[Dataset entries]
══════════
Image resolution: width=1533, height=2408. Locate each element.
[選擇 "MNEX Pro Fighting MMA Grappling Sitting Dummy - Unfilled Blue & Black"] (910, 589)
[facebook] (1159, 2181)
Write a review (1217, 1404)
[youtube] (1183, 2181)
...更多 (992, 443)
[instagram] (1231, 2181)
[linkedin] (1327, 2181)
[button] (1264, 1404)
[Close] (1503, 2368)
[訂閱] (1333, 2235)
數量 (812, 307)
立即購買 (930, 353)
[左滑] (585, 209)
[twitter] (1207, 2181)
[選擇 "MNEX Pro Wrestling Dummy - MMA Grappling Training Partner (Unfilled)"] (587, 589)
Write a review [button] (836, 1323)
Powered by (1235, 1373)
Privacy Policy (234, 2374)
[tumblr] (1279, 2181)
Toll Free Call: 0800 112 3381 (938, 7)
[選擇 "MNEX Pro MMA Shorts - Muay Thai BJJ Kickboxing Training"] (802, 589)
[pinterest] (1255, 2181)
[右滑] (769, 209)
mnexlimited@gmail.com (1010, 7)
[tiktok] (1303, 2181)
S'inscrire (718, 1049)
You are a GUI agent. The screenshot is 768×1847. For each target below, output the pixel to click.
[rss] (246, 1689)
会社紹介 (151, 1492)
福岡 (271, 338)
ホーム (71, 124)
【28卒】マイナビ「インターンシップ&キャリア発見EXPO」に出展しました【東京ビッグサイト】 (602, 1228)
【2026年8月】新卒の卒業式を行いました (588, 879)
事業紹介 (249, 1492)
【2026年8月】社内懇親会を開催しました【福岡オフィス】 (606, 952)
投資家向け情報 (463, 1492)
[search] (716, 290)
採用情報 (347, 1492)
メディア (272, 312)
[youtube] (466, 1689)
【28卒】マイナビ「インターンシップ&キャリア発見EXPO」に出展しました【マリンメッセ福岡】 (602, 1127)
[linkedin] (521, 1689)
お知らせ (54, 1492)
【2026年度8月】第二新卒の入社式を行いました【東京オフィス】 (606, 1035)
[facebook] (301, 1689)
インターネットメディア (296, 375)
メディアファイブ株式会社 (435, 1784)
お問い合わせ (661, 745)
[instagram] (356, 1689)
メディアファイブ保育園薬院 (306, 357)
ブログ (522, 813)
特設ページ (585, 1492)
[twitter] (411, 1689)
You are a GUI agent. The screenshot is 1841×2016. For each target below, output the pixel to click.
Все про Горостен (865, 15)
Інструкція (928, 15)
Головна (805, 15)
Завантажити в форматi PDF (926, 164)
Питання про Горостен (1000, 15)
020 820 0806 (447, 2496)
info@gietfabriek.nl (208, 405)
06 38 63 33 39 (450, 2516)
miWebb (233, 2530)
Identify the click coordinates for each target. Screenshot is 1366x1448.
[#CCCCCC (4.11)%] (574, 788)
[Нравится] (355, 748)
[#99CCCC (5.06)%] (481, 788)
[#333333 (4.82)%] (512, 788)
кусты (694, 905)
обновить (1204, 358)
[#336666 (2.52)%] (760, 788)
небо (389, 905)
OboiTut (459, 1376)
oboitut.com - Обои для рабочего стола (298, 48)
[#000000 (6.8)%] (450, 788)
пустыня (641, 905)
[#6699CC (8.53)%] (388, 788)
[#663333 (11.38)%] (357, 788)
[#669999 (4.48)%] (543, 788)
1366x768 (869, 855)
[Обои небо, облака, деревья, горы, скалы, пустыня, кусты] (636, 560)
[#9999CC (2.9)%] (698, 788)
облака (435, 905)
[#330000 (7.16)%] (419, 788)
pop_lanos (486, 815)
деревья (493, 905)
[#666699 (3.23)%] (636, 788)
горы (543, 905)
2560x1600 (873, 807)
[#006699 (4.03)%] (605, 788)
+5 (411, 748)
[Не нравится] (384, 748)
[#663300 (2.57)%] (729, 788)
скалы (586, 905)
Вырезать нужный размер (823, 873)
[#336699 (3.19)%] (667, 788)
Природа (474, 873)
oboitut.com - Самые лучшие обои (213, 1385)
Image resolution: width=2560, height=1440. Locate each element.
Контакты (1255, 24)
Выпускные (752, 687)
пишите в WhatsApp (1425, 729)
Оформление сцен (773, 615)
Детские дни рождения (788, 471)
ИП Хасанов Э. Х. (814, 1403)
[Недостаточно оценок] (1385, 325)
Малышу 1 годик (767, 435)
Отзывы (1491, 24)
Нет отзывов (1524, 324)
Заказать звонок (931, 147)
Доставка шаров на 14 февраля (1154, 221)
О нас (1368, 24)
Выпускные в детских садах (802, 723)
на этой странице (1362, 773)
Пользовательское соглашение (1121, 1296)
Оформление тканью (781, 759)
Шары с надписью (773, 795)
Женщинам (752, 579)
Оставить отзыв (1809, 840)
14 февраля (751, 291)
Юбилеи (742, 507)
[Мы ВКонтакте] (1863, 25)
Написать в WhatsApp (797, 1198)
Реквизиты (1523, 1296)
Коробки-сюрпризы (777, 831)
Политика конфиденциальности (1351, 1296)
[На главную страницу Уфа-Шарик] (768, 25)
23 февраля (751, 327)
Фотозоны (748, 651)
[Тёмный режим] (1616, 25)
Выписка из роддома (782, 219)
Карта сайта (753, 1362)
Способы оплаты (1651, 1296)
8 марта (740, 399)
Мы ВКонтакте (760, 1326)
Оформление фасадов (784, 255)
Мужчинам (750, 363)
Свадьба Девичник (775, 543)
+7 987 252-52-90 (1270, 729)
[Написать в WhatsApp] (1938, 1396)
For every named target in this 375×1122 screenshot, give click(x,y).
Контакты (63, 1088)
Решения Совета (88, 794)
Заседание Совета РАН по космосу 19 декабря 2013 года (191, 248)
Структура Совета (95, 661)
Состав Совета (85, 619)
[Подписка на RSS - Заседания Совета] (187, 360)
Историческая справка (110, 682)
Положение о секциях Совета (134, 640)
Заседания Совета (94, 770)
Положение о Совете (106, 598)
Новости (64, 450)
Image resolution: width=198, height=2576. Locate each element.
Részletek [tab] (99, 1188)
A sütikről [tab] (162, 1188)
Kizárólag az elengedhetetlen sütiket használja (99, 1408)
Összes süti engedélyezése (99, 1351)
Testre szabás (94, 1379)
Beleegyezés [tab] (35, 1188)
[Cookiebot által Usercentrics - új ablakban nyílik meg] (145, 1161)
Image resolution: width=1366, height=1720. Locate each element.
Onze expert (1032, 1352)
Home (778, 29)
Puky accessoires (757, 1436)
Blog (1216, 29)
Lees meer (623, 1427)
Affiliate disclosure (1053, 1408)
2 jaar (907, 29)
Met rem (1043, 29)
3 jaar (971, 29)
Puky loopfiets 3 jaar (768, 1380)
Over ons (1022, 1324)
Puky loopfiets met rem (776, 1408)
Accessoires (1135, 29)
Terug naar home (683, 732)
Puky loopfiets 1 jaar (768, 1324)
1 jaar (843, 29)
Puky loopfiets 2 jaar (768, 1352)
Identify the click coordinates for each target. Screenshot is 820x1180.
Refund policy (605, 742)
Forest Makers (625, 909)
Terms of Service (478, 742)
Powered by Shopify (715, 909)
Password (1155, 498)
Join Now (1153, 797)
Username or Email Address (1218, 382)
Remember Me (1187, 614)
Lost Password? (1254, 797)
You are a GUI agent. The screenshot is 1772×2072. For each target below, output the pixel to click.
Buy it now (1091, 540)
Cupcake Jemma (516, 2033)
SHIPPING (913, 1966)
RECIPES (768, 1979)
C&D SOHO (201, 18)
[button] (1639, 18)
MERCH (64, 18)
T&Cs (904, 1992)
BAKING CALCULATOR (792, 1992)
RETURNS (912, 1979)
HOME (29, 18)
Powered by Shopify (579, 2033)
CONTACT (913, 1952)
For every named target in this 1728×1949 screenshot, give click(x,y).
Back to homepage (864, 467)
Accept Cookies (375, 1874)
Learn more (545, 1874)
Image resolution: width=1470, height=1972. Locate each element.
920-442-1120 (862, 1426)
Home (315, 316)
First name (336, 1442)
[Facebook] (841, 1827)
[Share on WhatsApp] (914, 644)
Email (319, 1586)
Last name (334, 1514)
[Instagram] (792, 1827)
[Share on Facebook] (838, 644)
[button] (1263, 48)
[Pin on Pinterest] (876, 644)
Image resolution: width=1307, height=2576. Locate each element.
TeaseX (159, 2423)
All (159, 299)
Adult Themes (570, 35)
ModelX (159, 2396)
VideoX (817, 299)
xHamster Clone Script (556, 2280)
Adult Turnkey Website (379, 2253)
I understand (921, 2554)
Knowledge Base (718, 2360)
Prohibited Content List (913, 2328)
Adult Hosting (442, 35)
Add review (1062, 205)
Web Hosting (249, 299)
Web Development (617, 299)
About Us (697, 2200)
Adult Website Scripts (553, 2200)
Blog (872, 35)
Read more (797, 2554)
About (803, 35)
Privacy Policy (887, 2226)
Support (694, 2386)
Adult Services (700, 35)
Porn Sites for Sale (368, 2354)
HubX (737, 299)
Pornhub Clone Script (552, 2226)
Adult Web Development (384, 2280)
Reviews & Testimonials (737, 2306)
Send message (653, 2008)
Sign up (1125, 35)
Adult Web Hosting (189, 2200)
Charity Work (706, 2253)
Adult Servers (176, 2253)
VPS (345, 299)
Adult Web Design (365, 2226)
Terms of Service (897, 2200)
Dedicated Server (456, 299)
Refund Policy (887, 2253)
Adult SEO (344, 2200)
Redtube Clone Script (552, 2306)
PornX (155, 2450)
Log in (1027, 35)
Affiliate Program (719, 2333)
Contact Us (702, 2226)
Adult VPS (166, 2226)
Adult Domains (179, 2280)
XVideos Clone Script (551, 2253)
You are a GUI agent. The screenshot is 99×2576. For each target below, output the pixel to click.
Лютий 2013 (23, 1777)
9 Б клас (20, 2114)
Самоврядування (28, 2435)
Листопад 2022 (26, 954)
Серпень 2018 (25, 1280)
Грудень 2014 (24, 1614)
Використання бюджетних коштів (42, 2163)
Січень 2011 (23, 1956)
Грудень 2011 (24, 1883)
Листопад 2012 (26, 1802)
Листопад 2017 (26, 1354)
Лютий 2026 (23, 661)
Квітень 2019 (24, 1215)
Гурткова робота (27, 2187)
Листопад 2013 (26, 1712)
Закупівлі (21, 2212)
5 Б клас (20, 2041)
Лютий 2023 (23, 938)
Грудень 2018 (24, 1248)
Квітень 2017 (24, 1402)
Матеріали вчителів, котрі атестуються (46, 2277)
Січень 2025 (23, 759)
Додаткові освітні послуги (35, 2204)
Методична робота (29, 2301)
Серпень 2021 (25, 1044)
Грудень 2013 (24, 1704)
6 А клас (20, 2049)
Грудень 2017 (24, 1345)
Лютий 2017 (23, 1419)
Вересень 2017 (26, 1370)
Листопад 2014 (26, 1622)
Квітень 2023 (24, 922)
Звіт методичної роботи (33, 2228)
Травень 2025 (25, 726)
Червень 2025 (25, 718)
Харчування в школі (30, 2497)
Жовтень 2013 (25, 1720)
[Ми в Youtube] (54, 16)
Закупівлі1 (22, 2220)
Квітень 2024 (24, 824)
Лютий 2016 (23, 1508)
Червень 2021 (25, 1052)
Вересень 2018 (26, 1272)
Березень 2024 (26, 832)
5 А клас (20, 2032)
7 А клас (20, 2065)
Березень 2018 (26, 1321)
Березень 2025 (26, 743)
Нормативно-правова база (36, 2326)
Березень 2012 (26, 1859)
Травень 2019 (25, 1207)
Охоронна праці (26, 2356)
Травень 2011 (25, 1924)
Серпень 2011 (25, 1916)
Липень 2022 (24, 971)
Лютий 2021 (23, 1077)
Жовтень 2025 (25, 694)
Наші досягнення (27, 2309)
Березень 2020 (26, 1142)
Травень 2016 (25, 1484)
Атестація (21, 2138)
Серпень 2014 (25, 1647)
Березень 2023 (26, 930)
══════════
### [What is being asked]
Take the lines above from the one containing "1366x768 (869, 855)" to the one containing "Мы ВКонтакте (760, 1326)" and retype them exactly, both ends included, with nothing added.

### [Worked solution]
1366x768 (869, 855)
[Обои небо, облака, деревья, горы, скалы, пустыня, кусты] (636, 560)
[#9999CC (2.9)%] (698, 788)
облака (435, 905)
[#330000 (7.16)%] (419, 788)
pop_lanos (486, 815)
деревья (493, 905)
[#666699 (3.23)%] (636, 788)
горы (543, 905)
2560x1600 (873, 807)
[#006699 (4.03)%] (605, 788)
+5 (411, 748)
[Не нравится] (384, 748)
[#663300 (2.57)%] (729, 788)
скалы (586, 905)
Вырезать нужный размер (823, 873)
[#336699 (3.19)%] (667, 788)
Природа (474, 873)
oboitut.com - Самые лучшие обои (213, 1385)
Image resolution: width=2560, height=1440. Locate each element.
Контакты (1255, 24)
Выпускные (752, 687)
пишите в WhatsApp (1425, 729)
Оформление сцен (773, 615)
Детские дни рождения (788, 471)
ИП Хасанов Э. Х. (814, 1403)
[Недостаточно оценок] (1385, 325)
Малышу 1 годик (767, 435)
Отзывы (1491, 24)
Нет отзывов (1524, 324)
Заказать звонок (931, 147)
Доставка шаров на 14 февраля (1154, 221)
О нас (1368, 24)
Выпускные в детских садах (802, 723)
на этой странице (1362, 773)
Пользовательское соглашение (1121, 1296)
Оформление тканью (781, 759)
Шары с надписью (773, 795)
Женщинам (752, 579)
Оставить отзыв (1809, 840)
14 февраля (751, 291)
Юбилеи (742, 507)
[Мы ВКонтакте] (1863, 25)
Написать в WhatsApp (797, 1198)
Реквизиты (1523, 1296)
Коробки-сюрпризы (777, 831)
Политика конфиденциальности (1351, 1296)
[На главную страницу Уфа-Шарик] (768, 25)
23 февраля (751, 327)
Фотозоны (748, 651)
[Тёмный режим] (1616, 25)
Выписка из роддома (782, 219)
Карта сайта (753, 1362)
Способы оплаты (1651, 1296)
8 марта (740, 399)
Мы ВКонтакте (760, 1326)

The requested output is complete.